# Task item:
Write the entries out exactly, with the final line being the one containing "Task: Click Mike's".

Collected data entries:
-------------------------

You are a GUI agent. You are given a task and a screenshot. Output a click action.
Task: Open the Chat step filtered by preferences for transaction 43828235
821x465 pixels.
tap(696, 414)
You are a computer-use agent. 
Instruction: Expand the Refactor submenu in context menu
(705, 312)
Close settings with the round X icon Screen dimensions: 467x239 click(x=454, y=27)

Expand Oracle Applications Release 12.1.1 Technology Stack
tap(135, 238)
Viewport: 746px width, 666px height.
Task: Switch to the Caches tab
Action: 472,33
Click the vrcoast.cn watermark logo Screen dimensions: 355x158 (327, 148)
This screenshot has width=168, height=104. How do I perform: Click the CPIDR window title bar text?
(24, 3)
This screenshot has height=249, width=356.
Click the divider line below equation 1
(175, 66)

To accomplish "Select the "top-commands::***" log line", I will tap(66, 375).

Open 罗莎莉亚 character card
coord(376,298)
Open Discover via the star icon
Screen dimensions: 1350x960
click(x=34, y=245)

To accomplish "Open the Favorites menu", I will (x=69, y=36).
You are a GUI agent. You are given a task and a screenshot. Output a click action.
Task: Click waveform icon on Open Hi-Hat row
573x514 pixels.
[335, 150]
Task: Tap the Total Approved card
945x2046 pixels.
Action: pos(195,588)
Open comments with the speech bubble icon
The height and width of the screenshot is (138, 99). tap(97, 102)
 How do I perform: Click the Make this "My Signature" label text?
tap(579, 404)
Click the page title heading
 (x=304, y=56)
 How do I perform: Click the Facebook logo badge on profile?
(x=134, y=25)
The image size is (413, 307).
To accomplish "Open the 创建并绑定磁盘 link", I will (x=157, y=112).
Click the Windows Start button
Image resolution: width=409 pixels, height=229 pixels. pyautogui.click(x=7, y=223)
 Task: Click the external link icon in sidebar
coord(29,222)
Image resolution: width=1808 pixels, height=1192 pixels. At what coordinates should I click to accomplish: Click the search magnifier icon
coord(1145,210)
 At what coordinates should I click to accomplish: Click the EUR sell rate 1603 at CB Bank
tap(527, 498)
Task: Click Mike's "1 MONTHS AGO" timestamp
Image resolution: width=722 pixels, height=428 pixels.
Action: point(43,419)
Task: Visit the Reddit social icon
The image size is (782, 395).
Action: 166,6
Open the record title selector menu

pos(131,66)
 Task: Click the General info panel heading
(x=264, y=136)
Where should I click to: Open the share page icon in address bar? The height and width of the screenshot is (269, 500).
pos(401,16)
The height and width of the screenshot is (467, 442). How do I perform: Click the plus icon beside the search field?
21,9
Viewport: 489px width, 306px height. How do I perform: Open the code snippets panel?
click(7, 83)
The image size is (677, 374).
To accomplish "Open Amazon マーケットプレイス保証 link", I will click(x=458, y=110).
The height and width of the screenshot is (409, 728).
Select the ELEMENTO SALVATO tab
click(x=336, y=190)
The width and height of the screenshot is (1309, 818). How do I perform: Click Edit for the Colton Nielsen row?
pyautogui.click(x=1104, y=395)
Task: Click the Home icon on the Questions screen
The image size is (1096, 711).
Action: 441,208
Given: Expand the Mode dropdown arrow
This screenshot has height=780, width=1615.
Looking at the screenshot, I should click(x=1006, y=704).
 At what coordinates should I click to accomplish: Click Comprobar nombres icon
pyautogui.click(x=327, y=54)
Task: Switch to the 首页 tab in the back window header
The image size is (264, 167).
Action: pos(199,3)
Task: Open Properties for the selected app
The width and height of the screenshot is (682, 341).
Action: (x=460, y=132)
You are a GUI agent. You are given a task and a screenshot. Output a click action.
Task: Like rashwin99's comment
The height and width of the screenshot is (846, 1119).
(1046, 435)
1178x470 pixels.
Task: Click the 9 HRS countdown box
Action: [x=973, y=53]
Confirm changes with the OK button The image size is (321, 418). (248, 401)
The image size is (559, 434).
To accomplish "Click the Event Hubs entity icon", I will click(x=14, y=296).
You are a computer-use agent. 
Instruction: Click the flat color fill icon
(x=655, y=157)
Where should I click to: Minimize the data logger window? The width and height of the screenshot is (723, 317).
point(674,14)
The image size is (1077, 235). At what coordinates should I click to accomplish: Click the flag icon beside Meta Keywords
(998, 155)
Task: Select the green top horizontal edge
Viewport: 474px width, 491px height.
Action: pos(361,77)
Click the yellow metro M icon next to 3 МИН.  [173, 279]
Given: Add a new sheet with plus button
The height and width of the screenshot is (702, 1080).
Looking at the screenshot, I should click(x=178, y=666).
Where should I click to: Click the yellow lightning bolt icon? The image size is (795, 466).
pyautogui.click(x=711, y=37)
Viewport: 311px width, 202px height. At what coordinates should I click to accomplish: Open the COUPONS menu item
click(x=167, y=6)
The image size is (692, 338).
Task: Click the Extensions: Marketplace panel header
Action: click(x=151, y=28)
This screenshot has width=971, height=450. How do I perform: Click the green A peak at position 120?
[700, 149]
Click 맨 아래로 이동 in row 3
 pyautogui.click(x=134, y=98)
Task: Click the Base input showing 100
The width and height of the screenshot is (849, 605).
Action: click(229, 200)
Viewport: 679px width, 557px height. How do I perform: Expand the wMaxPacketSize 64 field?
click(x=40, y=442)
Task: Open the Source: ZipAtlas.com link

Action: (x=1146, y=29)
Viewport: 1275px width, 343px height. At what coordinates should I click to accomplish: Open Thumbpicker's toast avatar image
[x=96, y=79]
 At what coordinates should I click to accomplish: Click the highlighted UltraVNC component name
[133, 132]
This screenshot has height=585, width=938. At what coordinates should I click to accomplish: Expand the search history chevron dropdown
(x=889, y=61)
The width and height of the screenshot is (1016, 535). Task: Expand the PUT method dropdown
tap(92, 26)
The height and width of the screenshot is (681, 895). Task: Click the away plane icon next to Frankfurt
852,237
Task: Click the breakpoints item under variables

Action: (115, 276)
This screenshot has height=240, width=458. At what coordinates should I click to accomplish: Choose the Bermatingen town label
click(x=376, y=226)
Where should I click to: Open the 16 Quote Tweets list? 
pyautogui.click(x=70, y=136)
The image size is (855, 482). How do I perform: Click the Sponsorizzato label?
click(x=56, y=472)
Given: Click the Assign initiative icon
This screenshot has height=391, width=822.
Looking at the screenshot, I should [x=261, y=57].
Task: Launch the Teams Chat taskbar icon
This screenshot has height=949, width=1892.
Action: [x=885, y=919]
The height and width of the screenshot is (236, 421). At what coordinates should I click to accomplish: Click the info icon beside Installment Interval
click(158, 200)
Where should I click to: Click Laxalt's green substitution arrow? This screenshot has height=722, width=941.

-------------------------

# Task result:
You are a GUI agent. You are given a task and a screenshot. Output a click action.
Task: Open the Chat step filtered by preferences for transaction 43828235
821x465 pixels.
tap(696, 414)
You are a computer-use agent. 
Instruction: Expand the Refactor submenu in context menu
(705, 312)
Close settings with the round X icon Screen dimensions: 467x239 click(x=454, y=27)

Expand Oracle Applications Release 12.1.1 Technology Stack
tap(135, 238)
Viewport: 746px width, 666px height.
Task: Switch to the Caches tab
Action: 472,33
Click the vrcoast.cn watermark logo Screen dimensions: 355x158 (327, 148)
This screenshot has width=168, height=104. How do I perform: Click the CPIDR window title bar text?
(24, 3)
This screenshot has height=249, width=356.
Click the divider line below equation 1
(175, 66)

To accomplish "Select the "top-commands::***" log line", I will tap(66, 375).

Open 罗莎莉亚 character card
coord(376,298)
Open Discover via the star icon
Screen dimensions: 1350x960
click(x=34, y=245)

To accomplish "Open the Favorites menu", I will (x=69, y=36).
You are a GUI agent. You are given a task and a screenshot. Output a click action.
Task: Click waveform icon on Open Hi-Hat row
573x514 pixels.
[335, 150]
Task: Tap the Total Approved card
945x2046 pixels.
Action: pos(195,588)
Open comments with the speech bubble icon
The height and width of the screenshot is (138, 99). tap(97, 102)
 How do I perform: Click the Make this "My Signature" label text?
tap(579, 404)
Click the page title heading
 (x=304, y=56)
 How do I perform: Click the Facebook logo badge on profile?
(x=134, y=25)
The image size is (413, 307).
To accomplish "Open the 创建并绑定磁盘 link", I will (x=157, y=112).
Click the Windows Start button
Image resolution: width=409 pixels, height=229 pixels. pyautogui.click(x=7, y=223)
 Task: Click the external link icon in sidebar
coord(29,222)
Image resolution: width=1808 pixels, height=1192 pixels. At what coordinates should I click to accomplish: Click the search magnifier icon
coord(1145,210)
 At what coordinates should I click to accomplish: Click the EUR sell rate 1603 at CB Bank
tap(527, 498)
Task: Click Mike's "1 MONTHS AGO" timestamp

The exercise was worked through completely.